Researchers were unable to tell which cases of DCIS were detected through screening and which cases were symptomatic. The researchers did not have access to information that could affect risk of recurrence and/or second primary breast cancer such as:

  • tamoxifen use after DCIS
  • body mass index
  • family history of breast cancer
  • the presence of mutations in BRCA or other genes associated with increased cancer risk
  • whether or not the later invasive cancer was a recurrence of the original cancer or a new breast cancer in the same or opposite breast


This study highlights two populations who have a higher risk of breast cancer mortality after DCIS diagnosis: young women (under 40) and African American women. As breast surgeon Dr. Laura Esserman said in an editorial that was published on this study, “For young women (<40 years) who present with symptomatic DCIS—approximately 5% of the population—we should be cognizant that this is a different disease than typical DCIS.” Esserman noted that new tests that look at a patient’s tumor can help health care providers identify which patients with DCIS could benefit from more aggressive treatment.

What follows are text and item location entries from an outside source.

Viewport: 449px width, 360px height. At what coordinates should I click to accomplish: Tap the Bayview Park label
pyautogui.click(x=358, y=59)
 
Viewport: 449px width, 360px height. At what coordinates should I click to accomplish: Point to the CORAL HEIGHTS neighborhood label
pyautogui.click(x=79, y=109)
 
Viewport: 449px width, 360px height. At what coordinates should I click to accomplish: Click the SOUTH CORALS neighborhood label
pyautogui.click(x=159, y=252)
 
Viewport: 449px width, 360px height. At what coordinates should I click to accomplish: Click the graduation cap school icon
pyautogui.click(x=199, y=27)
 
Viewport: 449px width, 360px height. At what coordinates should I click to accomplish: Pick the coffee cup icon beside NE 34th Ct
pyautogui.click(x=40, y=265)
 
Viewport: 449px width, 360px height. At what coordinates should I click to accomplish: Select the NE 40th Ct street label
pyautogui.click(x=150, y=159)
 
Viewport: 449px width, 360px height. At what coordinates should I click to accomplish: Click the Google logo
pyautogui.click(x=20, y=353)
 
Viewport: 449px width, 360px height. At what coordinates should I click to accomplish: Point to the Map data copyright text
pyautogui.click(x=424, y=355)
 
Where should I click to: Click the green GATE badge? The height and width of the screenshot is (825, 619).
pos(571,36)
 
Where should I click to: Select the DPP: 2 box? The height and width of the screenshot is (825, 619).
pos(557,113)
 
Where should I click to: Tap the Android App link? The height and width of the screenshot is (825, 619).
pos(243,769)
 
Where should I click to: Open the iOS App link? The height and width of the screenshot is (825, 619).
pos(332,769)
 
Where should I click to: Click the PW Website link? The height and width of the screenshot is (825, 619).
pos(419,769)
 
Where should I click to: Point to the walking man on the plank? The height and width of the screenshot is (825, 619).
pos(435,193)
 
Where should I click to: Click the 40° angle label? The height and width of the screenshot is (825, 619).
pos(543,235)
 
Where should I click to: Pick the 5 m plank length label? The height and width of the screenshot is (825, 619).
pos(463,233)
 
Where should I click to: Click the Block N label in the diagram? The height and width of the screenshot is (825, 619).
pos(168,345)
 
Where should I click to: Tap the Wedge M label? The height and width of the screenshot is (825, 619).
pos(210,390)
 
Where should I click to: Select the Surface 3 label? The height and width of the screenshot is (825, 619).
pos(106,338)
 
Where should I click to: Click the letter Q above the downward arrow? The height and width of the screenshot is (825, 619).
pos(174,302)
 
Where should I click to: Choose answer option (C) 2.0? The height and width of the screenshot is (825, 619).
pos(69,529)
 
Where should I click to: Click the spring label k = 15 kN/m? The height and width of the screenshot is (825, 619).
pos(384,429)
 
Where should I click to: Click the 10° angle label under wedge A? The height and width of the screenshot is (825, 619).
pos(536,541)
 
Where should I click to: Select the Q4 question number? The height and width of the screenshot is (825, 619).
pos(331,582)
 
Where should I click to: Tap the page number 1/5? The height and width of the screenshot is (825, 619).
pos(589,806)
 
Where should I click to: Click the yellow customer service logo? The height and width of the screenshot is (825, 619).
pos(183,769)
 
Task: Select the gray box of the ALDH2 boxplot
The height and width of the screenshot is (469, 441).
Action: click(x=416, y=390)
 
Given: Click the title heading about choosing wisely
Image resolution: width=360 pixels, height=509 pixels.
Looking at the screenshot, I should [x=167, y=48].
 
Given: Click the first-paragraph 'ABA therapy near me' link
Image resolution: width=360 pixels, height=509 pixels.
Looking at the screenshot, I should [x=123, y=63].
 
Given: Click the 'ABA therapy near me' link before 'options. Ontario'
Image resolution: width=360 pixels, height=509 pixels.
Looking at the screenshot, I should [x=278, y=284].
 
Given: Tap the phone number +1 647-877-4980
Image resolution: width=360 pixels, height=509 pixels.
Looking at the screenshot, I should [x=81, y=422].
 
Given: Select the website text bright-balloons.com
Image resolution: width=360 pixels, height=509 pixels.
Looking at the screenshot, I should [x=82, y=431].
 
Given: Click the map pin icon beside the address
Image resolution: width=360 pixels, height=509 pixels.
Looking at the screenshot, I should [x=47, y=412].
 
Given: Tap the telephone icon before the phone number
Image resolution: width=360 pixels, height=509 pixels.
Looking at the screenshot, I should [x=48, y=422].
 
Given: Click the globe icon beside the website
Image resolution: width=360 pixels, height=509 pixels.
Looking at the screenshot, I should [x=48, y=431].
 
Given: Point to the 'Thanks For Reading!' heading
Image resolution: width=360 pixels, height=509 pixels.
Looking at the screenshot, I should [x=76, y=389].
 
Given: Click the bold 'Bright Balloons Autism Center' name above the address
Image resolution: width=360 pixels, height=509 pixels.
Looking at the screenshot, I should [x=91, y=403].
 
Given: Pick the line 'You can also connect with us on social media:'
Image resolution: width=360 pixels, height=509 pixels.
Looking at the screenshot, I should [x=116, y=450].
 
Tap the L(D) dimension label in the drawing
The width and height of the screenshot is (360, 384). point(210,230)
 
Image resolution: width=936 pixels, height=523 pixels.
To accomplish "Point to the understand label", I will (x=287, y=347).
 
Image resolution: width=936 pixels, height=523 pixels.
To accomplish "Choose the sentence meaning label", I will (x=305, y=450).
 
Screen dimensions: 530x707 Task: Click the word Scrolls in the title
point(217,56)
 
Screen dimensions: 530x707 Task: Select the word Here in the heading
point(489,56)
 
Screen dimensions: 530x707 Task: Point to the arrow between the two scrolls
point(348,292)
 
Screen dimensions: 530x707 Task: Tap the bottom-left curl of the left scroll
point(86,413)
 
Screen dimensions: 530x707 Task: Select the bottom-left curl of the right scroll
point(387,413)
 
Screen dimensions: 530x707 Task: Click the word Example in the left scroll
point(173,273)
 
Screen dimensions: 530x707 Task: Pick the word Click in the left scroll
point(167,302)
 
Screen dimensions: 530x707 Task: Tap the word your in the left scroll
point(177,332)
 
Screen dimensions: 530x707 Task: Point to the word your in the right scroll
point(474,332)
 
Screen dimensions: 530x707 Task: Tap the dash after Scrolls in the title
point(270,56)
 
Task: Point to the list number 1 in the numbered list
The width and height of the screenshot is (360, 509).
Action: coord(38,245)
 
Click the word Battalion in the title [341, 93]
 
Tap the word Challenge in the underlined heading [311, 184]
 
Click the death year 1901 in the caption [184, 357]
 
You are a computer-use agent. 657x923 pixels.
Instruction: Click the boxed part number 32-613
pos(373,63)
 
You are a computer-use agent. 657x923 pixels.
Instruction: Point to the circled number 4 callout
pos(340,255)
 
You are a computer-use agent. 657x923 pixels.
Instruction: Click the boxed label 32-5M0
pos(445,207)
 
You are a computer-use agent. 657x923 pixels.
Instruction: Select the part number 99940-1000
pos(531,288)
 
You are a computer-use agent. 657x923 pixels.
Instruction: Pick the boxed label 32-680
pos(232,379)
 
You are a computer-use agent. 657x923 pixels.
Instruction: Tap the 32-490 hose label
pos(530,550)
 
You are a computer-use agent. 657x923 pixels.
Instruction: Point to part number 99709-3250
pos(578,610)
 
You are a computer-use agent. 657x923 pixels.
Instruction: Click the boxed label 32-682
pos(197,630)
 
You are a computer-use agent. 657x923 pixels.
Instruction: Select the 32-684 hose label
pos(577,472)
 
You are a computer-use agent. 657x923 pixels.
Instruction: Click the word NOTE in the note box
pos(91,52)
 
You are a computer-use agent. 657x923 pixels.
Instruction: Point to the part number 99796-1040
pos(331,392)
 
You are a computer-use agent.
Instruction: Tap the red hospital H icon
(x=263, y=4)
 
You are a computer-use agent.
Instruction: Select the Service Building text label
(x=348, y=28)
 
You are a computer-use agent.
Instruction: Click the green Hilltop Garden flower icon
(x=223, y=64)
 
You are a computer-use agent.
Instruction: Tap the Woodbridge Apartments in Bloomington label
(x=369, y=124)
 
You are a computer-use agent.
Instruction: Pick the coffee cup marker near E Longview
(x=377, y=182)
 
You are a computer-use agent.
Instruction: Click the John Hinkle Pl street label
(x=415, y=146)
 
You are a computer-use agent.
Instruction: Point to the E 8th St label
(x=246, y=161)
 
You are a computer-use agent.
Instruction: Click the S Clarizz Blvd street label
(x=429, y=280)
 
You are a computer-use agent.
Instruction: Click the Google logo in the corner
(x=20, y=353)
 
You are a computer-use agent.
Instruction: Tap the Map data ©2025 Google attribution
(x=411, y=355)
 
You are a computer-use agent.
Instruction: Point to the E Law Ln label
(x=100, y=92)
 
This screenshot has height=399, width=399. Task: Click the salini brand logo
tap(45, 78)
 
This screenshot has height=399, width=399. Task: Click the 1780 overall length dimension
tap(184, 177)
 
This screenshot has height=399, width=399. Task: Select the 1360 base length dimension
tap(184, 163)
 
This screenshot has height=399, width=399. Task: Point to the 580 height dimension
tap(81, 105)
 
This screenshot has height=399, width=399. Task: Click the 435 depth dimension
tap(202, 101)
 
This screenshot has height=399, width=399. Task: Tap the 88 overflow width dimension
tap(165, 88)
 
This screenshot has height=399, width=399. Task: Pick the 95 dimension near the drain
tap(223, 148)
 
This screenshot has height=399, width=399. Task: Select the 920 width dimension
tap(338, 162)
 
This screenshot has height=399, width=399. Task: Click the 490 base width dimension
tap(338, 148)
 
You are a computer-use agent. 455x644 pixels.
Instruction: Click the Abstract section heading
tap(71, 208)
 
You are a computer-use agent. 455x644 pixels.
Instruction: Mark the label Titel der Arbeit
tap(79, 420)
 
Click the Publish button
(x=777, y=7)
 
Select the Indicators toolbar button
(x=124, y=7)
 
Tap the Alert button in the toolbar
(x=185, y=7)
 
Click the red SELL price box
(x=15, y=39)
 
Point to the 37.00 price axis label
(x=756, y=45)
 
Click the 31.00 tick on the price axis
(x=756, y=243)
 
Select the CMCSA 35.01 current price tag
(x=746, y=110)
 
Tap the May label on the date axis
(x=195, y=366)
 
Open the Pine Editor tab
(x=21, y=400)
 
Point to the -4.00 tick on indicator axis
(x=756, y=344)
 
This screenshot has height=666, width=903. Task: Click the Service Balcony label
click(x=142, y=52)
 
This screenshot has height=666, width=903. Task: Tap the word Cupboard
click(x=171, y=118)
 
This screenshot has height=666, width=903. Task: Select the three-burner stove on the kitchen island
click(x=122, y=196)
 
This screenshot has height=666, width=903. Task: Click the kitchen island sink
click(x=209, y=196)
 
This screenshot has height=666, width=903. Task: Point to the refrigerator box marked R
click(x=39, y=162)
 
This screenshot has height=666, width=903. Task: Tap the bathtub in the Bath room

This study did not look at patients’ BRCA status or their family history of breast cancer. While the study shows that the risk of dying from breast cancer after a DCIS diagnosis is generally low, young women and African American women should be monitored more regularly and more thoroughly.  Women diagnosed with DCIS before the age of 50 meet national guidelines for referral to genetic services; they may wish to discuss the possibility of genetic counseling and/or testing with their health care provider.

Experts note that this study alone does not mean that doctors should stop treating women with DCIS; rather, it is an indicator for further discussion and research on how to best treat DCIS in different populations.